Output begins at the line with "Where should I" and ends at the last line of the records below. Copy each line in that span exactly, and leave out pictures.

DATA EXCERPTS: Begin

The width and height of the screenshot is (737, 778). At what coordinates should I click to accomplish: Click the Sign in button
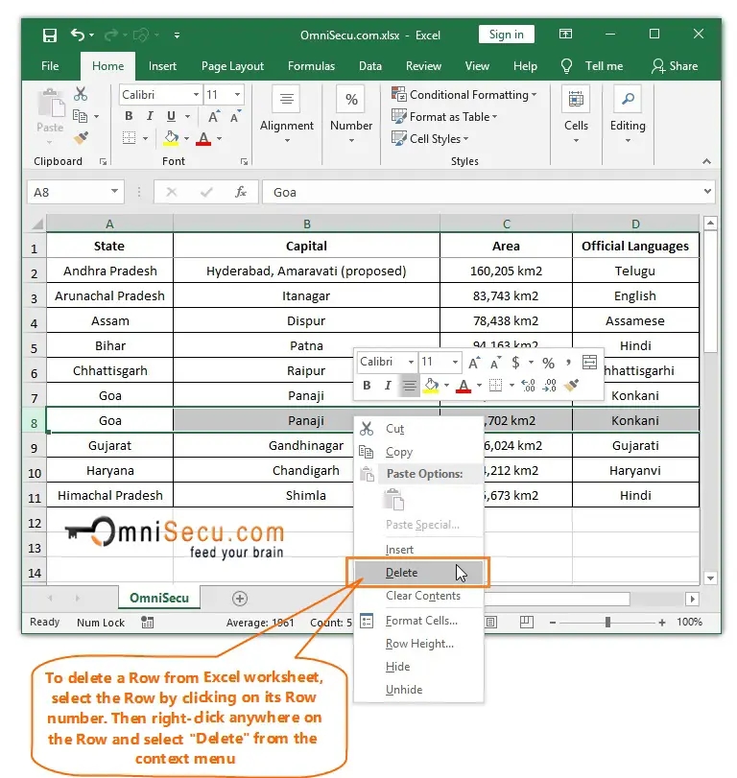[x=506, y=35]
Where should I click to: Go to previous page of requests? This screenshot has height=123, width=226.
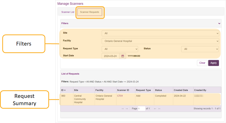pos(127,109)
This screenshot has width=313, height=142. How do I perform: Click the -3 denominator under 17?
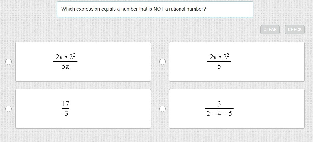pyautogui.click(x=65, y=114)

DATA EXCERPTS: End

ANSWER TO THE EXERCISE ->
Where should I click to: Go to previous page of requests? This screenshot has height=123, width=226.
pos(127,109)
This screenshot has width=313, height=142. How do I perform: Click the -3 denominator under 17?
pyautogui.click(x=65, y=114)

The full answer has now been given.